# [TO DO]
Which lines run from the one containing "Photos [menuitem] (1595, 74)" to the end of the records? Write them out exactly, both ends included, and nothing else.

--- RECORDS PROVIDED ---

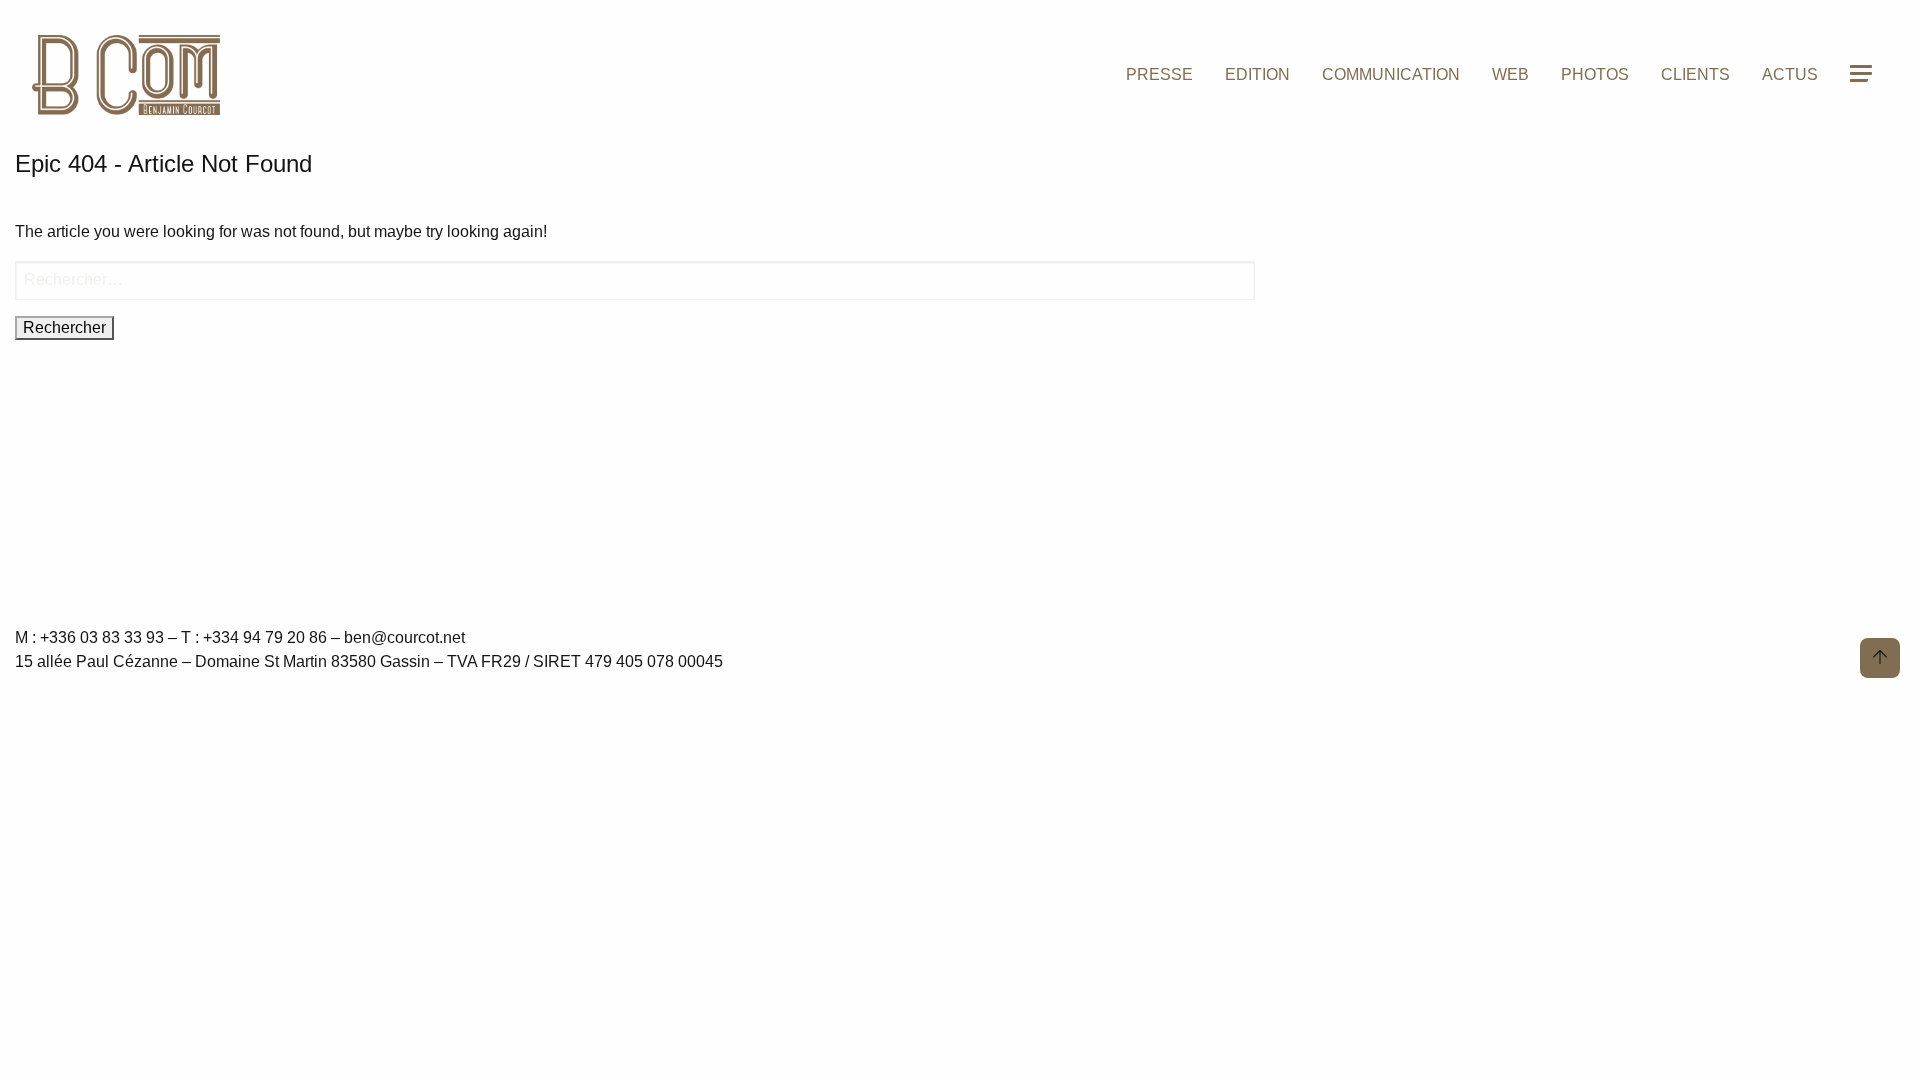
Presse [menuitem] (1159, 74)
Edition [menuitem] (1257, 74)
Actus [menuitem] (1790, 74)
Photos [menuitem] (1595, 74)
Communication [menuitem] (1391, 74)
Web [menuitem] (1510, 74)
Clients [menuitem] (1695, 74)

---

# [OUTPUT FOR THIS EXERCISE]
Photos [menuitem] (1595, 74)
Communication [menuitem] (1391, 74)
Web [menuitem] (1510, 74)
Clients [menuitem] (1695, 74)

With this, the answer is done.